Marty, wracked with guilt, begins stalking Jeremy. He hopes to be given a prison sentence for his arson, but his lawyer has found a loophole and he is set free. He attempts to use the recording of Derek's death to admit guilt to people, but his father is uninterested in watching it and the police, recognising him from the arson, refuse to deal with him. He leaves the tape at the police station.

The next day, Marty gives Derek's note and a wad of cash to Jeremy. Derek's ex-wife finds them and demands he call Derek, who is behind on alimony payments. Marty flees and goes to the beach, where he intends to dig up Derek's body. However, he cannot find it.

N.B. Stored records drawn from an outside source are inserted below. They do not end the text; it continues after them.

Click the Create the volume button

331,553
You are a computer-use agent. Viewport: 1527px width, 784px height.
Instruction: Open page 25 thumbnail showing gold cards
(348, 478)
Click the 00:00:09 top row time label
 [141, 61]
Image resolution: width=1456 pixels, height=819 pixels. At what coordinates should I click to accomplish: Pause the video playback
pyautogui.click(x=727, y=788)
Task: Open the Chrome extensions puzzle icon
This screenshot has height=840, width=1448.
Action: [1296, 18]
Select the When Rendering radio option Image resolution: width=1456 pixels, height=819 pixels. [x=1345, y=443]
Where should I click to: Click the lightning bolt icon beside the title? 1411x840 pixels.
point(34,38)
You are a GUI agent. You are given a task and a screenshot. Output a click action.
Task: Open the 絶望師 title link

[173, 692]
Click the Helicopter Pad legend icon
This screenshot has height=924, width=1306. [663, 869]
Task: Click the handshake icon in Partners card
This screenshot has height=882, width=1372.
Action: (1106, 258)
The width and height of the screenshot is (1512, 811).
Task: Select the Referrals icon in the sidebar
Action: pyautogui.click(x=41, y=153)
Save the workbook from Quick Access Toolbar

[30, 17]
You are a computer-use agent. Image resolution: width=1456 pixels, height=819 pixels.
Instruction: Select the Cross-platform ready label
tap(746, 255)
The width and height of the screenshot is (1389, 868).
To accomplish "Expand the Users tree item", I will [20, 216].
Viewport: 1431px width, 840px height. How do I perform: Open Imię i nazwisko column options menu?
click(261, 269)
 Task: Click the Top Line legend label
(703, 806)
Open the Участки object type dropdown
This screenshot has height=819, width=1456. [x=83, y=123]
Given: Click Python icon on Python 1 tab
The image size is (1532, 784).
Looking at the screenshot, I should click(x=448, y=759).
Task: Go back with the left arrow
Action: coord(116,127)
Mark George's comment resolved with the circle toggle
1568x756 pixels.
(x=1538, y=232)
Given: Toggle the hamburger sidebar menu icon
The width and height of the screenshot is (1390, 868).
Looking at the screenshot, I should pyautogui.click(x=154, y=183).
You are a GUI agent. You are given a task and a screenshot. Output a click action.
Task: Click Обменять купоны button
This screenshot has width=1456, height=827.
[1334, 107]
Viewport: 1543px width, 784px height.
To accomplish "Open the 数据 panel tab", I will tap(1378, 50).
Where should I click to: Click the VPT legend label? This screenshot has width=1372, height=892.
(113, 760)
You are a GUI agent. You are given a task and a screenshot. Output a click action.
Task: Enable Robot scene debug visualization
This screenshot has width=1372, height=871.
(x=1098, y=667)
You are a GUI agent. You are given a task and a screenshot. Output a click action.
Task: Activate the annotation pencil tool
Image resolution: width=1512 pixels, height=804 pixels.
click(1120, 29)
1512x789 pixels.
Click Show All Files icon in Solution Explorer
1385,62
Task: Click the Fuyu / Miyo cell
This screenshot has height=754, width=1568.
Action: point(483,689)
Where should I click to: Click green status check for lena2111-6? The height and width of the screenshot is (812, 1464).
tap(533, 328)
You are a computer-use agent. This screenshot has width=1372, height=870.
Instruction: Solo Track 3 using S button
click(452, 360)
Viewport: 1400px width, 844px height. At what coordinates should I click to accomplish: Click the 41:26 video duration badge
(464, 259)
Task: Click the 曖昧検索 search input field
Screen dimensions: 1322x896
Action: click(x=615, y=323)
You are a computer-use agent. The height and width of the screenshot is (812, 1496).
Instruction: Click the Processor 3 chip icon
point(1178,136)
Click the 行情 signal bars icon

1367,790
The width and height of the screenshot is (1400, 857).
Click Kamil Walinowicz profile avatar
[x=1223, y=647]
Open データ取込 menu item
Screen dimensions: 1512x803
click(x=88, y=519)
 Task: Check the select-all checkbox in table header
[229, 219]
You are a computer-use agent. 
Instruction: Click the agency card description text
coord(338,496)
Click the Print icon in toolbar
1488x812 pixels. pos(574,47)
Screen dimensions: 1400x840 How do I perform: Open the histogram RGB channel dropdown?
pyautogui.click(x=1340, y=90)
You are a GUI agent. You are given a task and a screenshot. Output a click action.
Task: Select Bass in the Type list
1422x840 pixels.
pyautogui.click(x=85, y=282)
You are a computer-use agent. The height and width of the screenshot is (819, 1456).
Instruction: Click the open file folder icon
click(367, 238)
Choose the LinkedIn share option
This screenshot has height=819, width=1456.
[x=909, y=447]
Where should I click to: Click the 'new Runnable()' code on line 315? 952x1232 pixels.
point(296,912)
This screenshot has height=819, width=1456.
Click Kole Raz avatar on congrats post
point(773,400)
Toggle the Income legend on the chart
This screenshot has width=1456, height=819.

He falls asleep at the beach, and wakes the next morning to see families playing there. A boy digs up Derek's body, and as the adults intervene, Marty smiles and walks into the sea. Meanwhile, Jeremy reads Derek's note, which promises his son that "I did not do anything—this—because of anything that you did."

==Cast==
- Joel Potrykus as Derek Skiba
- Joshua Burge as Marty Jackitansky
- Bill Vincent as Gar
- Solo Potrykus as Jeremy Skiba
- Melissa Blanchard as Lynn
- Sherryl Despres as Lawyer
- Scott Ayotte as Officer
- Dennis Grantz as Judge

==Release==
Vulcanizadora premiered at the Tribeca Film Festival on June 8, 2024, where it played until June 13. Joshua Burge received the award for Special Jury Mention for Performance in a U.S. Feature. Additionally, the film appeared at the Oak Cliff Film Festival from June 20–23 the same year, taking home the Best Narrative Feature Film Award. It also played at the 28th Fantasia International Film Festival on July 19, 2024, and the 26th Annual Sidewalk Film Festival on August 24, 2024, as well as the Chicago International Film Festival on October 16 and 19, 2024.

In February 2025, Oscilloscope Laboratories acquired North American distribution rights to the film. The film was released in the United States on May 2, 2025.

===Critical reception===
 Metacritic, which uses a weighted average, assigned the film a score of 82 out of 100, based on ten critics, indicating "universal acclaim".